Я — из-за своей детской впечатлительности — оказался словно бы втянутым в поток его инстинктивных душевных движений, и этот поток захлестнул меня! Я чувствовал все, что чувствовал он. Я чувствовал, когда он обламывал конец надпиленного полена, с каким сладострастием он это делает — точно перед ним голова Рудольфа Фалба. Я знал, что когда он, еще сильнее согнув шею, самозабвенно налегал на сопротивляющуюся пилу, он ликует: люди недолго будут наслаждаться этой погодой, она скоро испортится! (Пойдет дождь, ударят заморозки, будет град, уже шелестит в листве ветер, уже появляется зыбь на воде!) Он представлялся мне злым волшебником, которому никто не верит, над которым все смеются. Ну и пусть смеются, а он делает свое дело. Он упорно плетет свои козни. Я не боялся его, я был его другом; и в то же время немножко презирал за то, что он был уродлив! Я чувствовал, что нет в нем силы, что он и сам в нее не верит, а только обманывает себя, тешит себя надеждой, точно обманутый Самсон. Раскачивая своей большой уныло поникшей головой, он пытается изобразить почти отчаянную веселость и, кажется, вот-вот запоет в такт своим тяжелым движениям.
Знаешь, с чего началась трагедия? С того — я уверен в этом, — что девушки крикнули ему: «У папаши Дёрдя сегодня хорошее настроение?» Я хорошо запомнил ту пухленькую светловолосую служанку, которая первая, смеясь, спросила: «Хорошая будет погода, папаша Дёрдь?»

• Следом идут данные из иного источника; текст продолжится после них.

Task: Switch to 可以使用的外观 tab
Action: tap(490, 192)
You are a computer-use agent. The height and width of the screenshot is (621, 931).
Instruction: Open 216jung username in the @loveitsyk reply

И я помню, как больно задел нас обоих этот бессмысленный вопрос, меня и папашу Дёрдя. Потому что мы сразу почувствовали все притворство, всю никчемность этих бесцельных слов: ведь они просто так спросили, из прихоти, шутки ради, от скуки; ведь их не волнует ответ, они только посмеются над ним. Все девушки такие! Я чувствовал, что папашу Дёрдя раздражает — как и меня знакомые девочки — эта озорная, хохочущая ватага, ведь они ничего не принимают всерьез и своим беспричинным смехом только выводят из себя. Неужели им все позволено — раз они так красивы?! «До чего же они бесстыдны», — думал я, украдкой взглядывая на их груди, чуть ли не выпадающие из лифов, на их руки с высоко закатанными рукавами, на их ноги, обнажавшиеся до самых колен, когда они наклонялись. У меня кружилась голова, я заставлял себя не смотреть на них — и старый Дёрдь тоже. Я перехватил его взгляд исподтишка, и этот взгляд я никогда не забуду. Он тут же уставился в землю (будто вовсе не смотрит в их сторону и отвечать им не собирается), — и взгляд его упал на гораздо более приятный для него предмет: на бутыль с вином, которая стояла тогда, как и теперь, у ножек козел в пробивающейся траве. Дёрдь схватил сосуд, наполненный темным хмелем, обеими руками и отхлебнул большой глоток странного, кислого сока. Я ощущал каждое его движение: он взял топор… поставил надсеченное полено на колоду…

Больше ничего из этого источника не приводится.